#114 "Would You Rather Be Anywhere Else?"
September 25, 2007
"Better is one day in your courts than a thousand elsewhere." (Psalm 84: 10 NIV)
When asked how much time he spent in prayer, George Muller's (Christian evangelist and coordinator of orphanages in Bristol, England) reply was, "Hours every day. But I live in the spirit of prayer. I pray as I walk and when I lie down and when I arise. And the answers are always coming." (Unknown Source)
I have to admit that my prayer life has been something like Mr. Muller's. And there's nothing wrong with that. We must live in a "spirit of prayer", all day...every day. I pray as I'm doing my housework. I pray while I'm showering and putting my makeup on. I pray as I'm carrying out the everyday responsibilities of my life. I suppose you could call me a praying person. And it's worked..."the answers are always coming". But lately I've felt that it is not enough and dare I say, it may even be unpleasing to God? Let me explain...
Suppose your spouse, or your child, or your best friend always talked to you while they were on the move. Suppose they never sat down and looked you in the eye. Yes, they're communicating with you...having conversation, but all the while they're doing something else. How would you feel? Wouldn't you just want to say, "Sit down a minute.
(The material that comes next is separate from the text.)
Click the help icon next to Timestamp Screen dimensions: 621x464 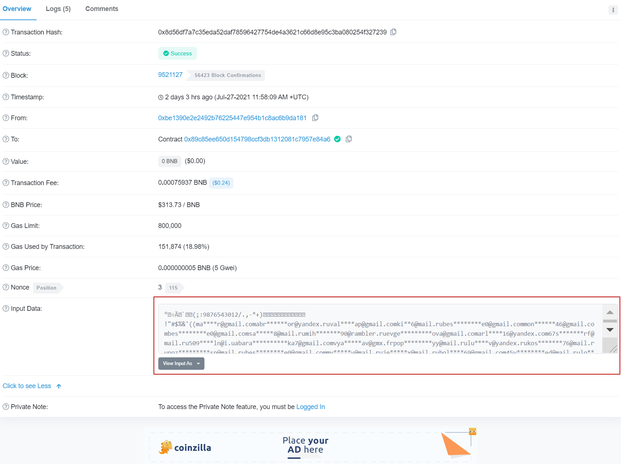point(6,97)
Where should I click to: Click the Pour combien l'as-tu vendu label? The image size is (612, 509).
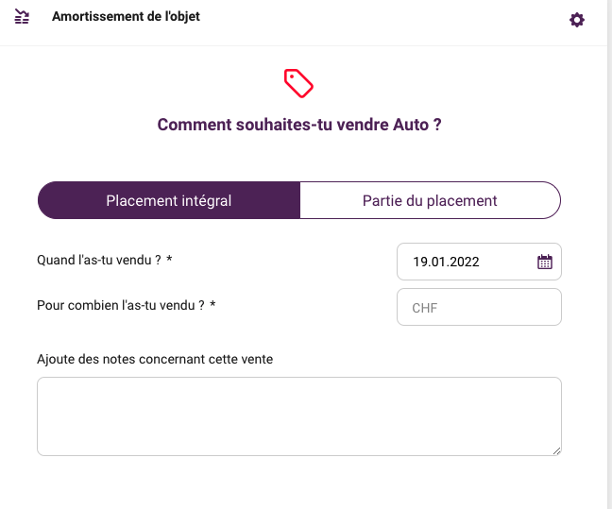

Stop moving. Look at me!?" I tried to imagine how I would feel if Chuck did that to me. Consistently, every time we had a conversation. I wouldn't appreciate it very much and I sure wouldn't feel like he thought I was very important. Do you think that maybe God feels the same way?
Our Father in Heaven wants to know that we reverence Him. That He is important to us. Important enough to spend undivided, one on one time with Him in prayer and fellowship. I felt this in such a strong way this past weekend. I believe that by His Holy Spirit, Christ was calling me away. Away to a time of blessed communion with Him and Him alone. I responded to the call early. Before the traffic noise picked up and the stuff of life had a chance to interfere. I picked up my coffee and my Bible and headed outside to my patio as soon as it was light enough to see. I didn't take my study books or my laptop. I promised not to look for passages to preach on or material to write messages from. I needed to talk to Him and He had so many things to say to me. We had a sweet and sacred time together. So much so that I decided to skip church on Sunday and do it again. I was being selfish by not wanting to be with other believers but I just couldn't get enough of spending time with my Savior. Just me and Him. I wanted no one else to interfere or interrupt. It was so worth it!
Not coincidentally, I found myself in Psalm 84. The psalmist shares his intense longings, which are about to be satisfied. His whole being yearns for fellowship with God. He even envies the birds that live in the temple precincts. He sings that his soul yearns, even faints for the courts of the Lord. His heart and his flesh cry out for the living God. He bursts forth the statement that one day in the courts of the Lord are better than a thousand anywhere else! He was yearning for time in the temple to pray to the Lord. To yearn for the temple meant to long for the living God Himself. In that day people could approach God through the temple priests. Today, in Christ, we don't have to go to the temple. We don't have to be represented by the temple priest. Today, "we have confidence to enter the Most Holy Place by the blood of Jesus...and since we have a great high priest over the house of God, [we can] draw near to God with a sincere heart in full assurance of faith." (Hebrews 10: 19, 22) Hallelujah!!
I realized that there was no place on earth that I would rather be. And I know that my Abba Father felt the same way. He had my undivided attention. We laughed, we cried and He overwhelmed me with His love. He withheld no good thing from my tired heart. Abraham Lincoln is quoted as saying, "I have been driven many times to my knees by the overwhelming conviction that I had nowhere else to go. My own wisdom, and that of all about me seemed insufficient for the day." Not only is there no place I'd rather be...there is nowhere else to go! Nowhere else that is worthwhile anyway. Nowhere else that will provide that sufficiency for the day.
Lest you think I'm trying to appear holy, let me tell you that I blew it this morning. I woke up and followed my mind rather than my heart. I let my day begin by entertaining all of the whirlings of my intellect about the day ahead. I could almost hear my Father saying, "What happened? I was hoping we could meet again this morning. I have more to tell you." I acknowledged what I had done and asked for forgiveness. And you know what? Because of God's unfailing forgiveness and faithfulness, tomorrow's another day!
I'll leave you with this quote from C.S. Lewis. "The moment you wake up each morning, all your wishes and hopes for the day rush at you like wild animals. And the first job each morning consists in shoving it all back; in listening to that other voice, taking that other point of view, letting that other, larger, stronger, quieter life come flowing in." That other Voice is calling your name. Won't you drop all else and spend some precious time with Him? You will find that there truly is no place else you'd rather be! Better is one day in His courts than thousands elsewhere.